The software achieves its integration and efficiency in part by using data mining techniques, such as clustering and named entity recognition (NER), to automatically extract pertinent information from news articles. It then uses that information to form linkages between similar articles and incidents. The GTD’s Data Management System (DMS) has profoundly changed the way that the GTD is compiled, and it, more than any other change, has made the massive expansion of recent collection efforts possible.

Screenshot of the GTD’s Data Management System (DMS), November, 2013.

The changes in data collection methodology that have been made in recent months by the GTD team have resulted in a number of significant improvements to the overall quality of the database. Perhaps most importantly, the GTD team is now able dig deeper than previously anticipated in order to find incidents for inclusion in the database. To illustrate this point, consider that, prior to 2012, identifying a year’s worth of terrorist incidents for inclusion in the GTD typically involved the use of approximately 300 unique news sources. By comparison, the 2012 update is based on a pool of over 1500 unique news sources. These sources range from well-known international news agencies to English translations of local papers written in numerous foreign languages.

In addition to improving the comprehensiveness of the collection, this large and eclectic set of sources is also helping to ensure that the information being recorded in the GTD is as up-to-date and accurate as possible.

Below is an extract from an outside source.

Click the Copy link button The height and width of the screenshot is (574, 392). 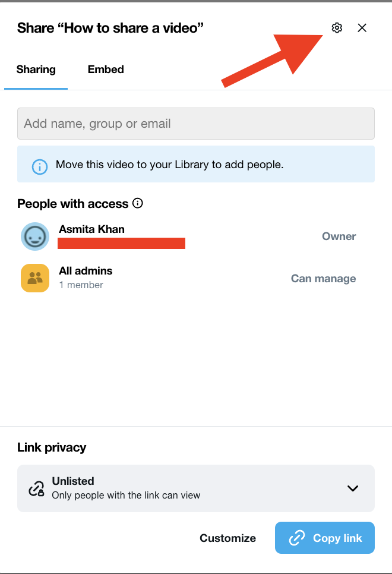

This goes for legacy cases as well.⁵ While in years past the GTD team has updated legacy data through supplemental collection projects, these efforts have been somewhat sporadic and contingent on the staff finding the time to break away from the ongoing collection to research historical incidents. The large and diverse pool of sources that the GTD team now has access to may make it possible to update legacy cases more regularly as new information about the attacks becomes available.

Unique Sources Used By Year to Compile the GTD, 1970-2012

These methodological changes promise certain future benefits as well. Most importantly for end users, it will now be possible to release annual updates to the database closer to real-time. Recent updates to the GTD have been made approximately one year after the final recorded date in the data. Thus, the December 2013 update to the GTD will include incidents through December 2012. Given consistent and sufficient funding, with the methodological changes that have been made, the GTD team believes that it can now cut that lag time in half and release annual updates approximately six months after a year’s end.

While the benefits associated with these methodological changes are truly remarkable, it is important to recognize that they have brought with them certain challenges for ensuring data consistency. When dealing with a data collection that spans several decades, as does the GTD, it is important to be aware that changes in technology and communications, such as those brought on by the advent of the Internet and the rise of a globalized media, can have a notable impact on observable year-to-year trends in the data. Changes in data collection methodology can have similar effects.

Shortly after implementing these methodological changes, the GTD team noticed a sizable increase in the frequency of terrorist attacks over the previous year, and this trend continued through to the end of the 2012 data collection effort. The GTD team immediately began to wonder how much of this increase was driven by real world developments and how much of it was a product of the methodological advancements that had been made in previous months. While there is no simple answer to this question, what is certain is that by the start of the 2012 collection effort, the staff working on the GTD had become better than ever at identifying terrorist attacks, regardless of where they happened to occur.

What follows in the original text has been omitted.